■ **Questions on the material**:
1. Answer these questions using the financial statement notes:
(a) How much will the Company pay under its civil settlement with the U.S. Attorney's Office?
(b) On what date did the Company enter into the License Agreement and the Device Supply Agreement with King?
(c) What were total U.S. sales of the Vari-Lase Short Kit through June 30, 2014?
2. Carry on the financial statement notes from the end of the last sentence shown.

■ **Extract to read**:
◆ ◆ ◆ ◆ ◆ ◆ ◆

Governmental Proceedings
On June 28, 2011, the Company received a subpoena from the U.S. Attorney’s Office for the Western District of Texas under the Health Insurance Portability & Accountability Act of 1996 (HIPAA) requesting the production of documents related to Vari-Lase products, and in particular the use of the Vari-Lase Short Kit for the treatment of perforator veins. Subsequently, the Company learned that the U.S. Attorney’s Office has commenced a criminal investigation of the same matter. The Vari-Lase Short Kit has been sold under a 510(k) clearance for the treatment of incompetence and reflux of superficial veins in the lower extremity since 2007 with total U.S. sales through June 30, 2014 of approximately $532,000 (0.1% of the Company’s total U.S. sales for such period) and has not been the subject of any reported serious adverse clinical event. On August 14, 2012, the United States District Court for the Western District of Texas unsealed a
qui tam
complaint that had been filed on November 19, 2010 by Desalle Bui, a former sales employee of the Company, which is the basis for the U.S. Attorney’s civil investigation, to which the federal government, after three extensions of time, elected to intervene. The complaint contains allegations of off-label promotion of Vari-Lase products for the treatment of perforator veins, re-use of single-use Vari-Lase products and kickbacks to physicians, resulting in alleged damages to the government of approximately $20 million. An amended complaint limited to allegations of off-label promotion of the Vari-Lase Short Kit resulting in an unspecified amount of damages and penalties was filed by the U.S. Attorney’s Office in December 2012. On January 22, 2014, the Company agreed with the U.S. Attorney’s Office to settle the civil lawsuit. The terms of the settlement are that the Company will make a payment of $520,000, the Company will make no admission of fault or liability, and the U.S. Attorney’s Office will dismiss the civil lawsuit with prejudice and release all civil claims brought against the Company in the civil lawsuit. The formal settlement agreement has been completed but has not yet been signed by the government, and therefore the $520,000 settlement payment is included in accrued expenses as of June 30, 2014 and December 31, 2013. Settlement of the civil lawsuit has no effect upon the criminal investigation, which is continuing.
From time to time, the Company is involved in additional legal proceedings arising in the normal course of business. As of the date of this report, the Company is not a party to any legal proceeding not described in this section in which an adverse outcome would reasonably be expected to have a material adverse effect on the Company’s results of operations or financial condition.
VASCULAR SOLUTIONS, INC.
Notes to Unaudited Consolidated Financial Statements - Continued
King Agreements
On January 9, 2007, the Company entered into a License Agreement and a Device Supply Agreement with King. Under the License Agreement, the Company licensed the exclusive rights to the Company’s products Thrombi-Pad, Thrombi-Gel and Thrombi-Paste to King in exchange for a one-time license fee. Under the Device Supply Agreement, the Company agreed to manufacture the licensed products for sale to King in exchange for an initial payment. The unamortized license fee was $508,000 and $610,000 at June 30, 2014 and December 31, 2013, respectively. Amortization of the deferred revenue will be $51,000 per quarter for the remainder of the 10-year license period. The amortization of license fee was $102,000 and $103,000 for the six months ended June 30, 2014 and 2013, respectively.

◆ ◆ ◆ ◆ ◆ ◆ ◆

■ **Data section**:
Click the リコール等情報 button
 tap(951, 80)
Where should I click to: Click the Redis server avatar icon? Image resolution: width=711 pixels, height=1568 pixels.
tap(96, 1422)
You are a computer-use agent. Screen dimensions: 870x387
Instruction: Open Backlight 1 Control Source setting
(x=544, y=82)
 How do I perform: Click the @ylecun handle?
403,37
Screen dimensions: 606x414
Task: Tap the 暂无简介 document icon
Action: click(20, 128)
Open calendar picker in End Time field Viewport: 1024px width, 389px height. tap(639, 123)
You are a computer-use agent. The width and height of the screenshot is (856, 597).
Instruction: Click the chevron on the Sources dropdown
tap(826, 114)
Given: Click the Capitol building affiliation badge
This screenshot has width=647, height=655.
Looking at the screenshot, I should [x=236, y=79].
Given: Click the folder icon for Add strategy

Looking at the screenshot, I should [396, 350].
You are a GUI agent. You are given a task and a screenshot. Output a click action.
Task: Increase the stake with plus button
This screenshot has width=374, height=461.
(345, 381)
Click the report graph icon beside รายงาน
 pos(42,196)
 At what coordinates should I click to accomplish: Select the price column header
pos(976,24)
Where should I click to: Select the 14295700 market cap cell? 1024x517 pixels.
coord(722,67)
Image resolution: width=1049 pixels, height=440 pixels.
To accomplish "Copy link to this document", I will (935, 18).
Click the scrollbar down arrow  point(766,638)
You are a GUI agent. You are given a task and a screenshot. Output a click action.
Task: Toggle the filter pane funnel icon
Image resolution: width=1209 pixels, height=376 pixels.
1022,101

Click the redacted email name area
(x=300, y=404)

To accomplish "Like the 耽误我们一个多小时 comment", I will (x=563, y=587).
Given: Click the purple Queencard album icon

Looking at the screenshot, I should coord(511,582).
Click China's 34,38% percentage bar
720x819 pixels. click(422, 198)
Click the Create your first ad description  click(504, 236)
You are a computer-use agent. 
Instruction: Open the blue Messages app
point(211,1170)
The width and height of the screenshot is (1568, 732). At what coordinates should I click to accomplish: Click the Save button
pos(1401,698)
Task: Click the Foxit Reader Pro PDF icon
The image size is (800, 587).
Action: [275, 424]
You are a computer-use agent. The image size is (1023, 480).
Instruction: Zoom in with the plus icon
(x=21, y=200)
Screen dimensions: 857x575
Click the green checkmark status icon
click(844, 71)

◆ ◆ ◆ ◆ ◆ ◆ ◆

■ **Responses in order**:
1.
(a) The Company will pay $520,000 under the civil settlement.
(b) The Company entered into both agreements with King on January 9, 2007.
(c) Total U.S. sales of the Vari-Lase Short Kit through June 30, 2014 were approximately $532,000.

2.
The Company is subject to income tax in numerous jurisdictions and at various rates and the use of estimates is required in determining the provision for income taxes. For the six month periods ended June 30, 2014 and 2013, the Company recorded a provision for taxes of $3,400,000 and $2,398,000 on earnings before tax of $9,403,000 and $7,331,000 resulting in an effective income tax rate of 36% and 33%, respectively. The difference between the effective tax rate of 36% for the six months ended June 30, 2014 and the U.S. federal statutory income tax rate of 34% was due mainly to the impact of state taxes. The difference between the effective tax rate of 33% for the six months ended June 30, 2013 and the U.S. federal statutory income tax rate of 34% was due mainly to the impact of recognizing $300,000 of research and development credits in the first quarter of 2013
that had been deferred from 2012 pending Congressional action which was completed in January 2013 and the recognition of $53,000 of refundable Ireland research and development credits in the second quarter of 2013.
The Company regularly assesses the likelihood that the deferred tax assets will be recovered from future taxable earnings. The Company considers projected future taxable earnings and ongoing tax planning strategies, then records a valuation allowance to reduce the carrying value of the net deferred taxes to an amount that is more likely than not to be realized.
The Company applies ASC 740,
Income Taxes
, which clarifies the accounting for uncertainty in tax positions recognized in the financial statements. These provisions create a single model to address uncertainty in tax positions and clarify the accounting for income taxes by prescribing the minimum recognition threshold a tax position is required to meet before being recognized in the financial statements. ASC 740 also provides guidance on derecognition, measurement, classification, interest and penalties, accounting in interim periods, disclosure and transition. The Company has recorded an unrecognized tax benefit of $1,268,000 as of both June 30, 2014 and December 31, 2013. The impact of tax related interest and penalties is recorded as a component of income tax expense. As of June 30, 2014, the Company has recorded $-0- for the payment of tax related interest and there were no tax penalties or interest recognized in the statements of operations.
The Company is subject to income tax examinations in the U.S. Federal jurisdiction, as well as in the Republic of Ireland and various state jurisdictions. At June 30, 2014, tax years 2010 through 2013 remain open to examination.
VASCULAR SOLUTIONS, INC.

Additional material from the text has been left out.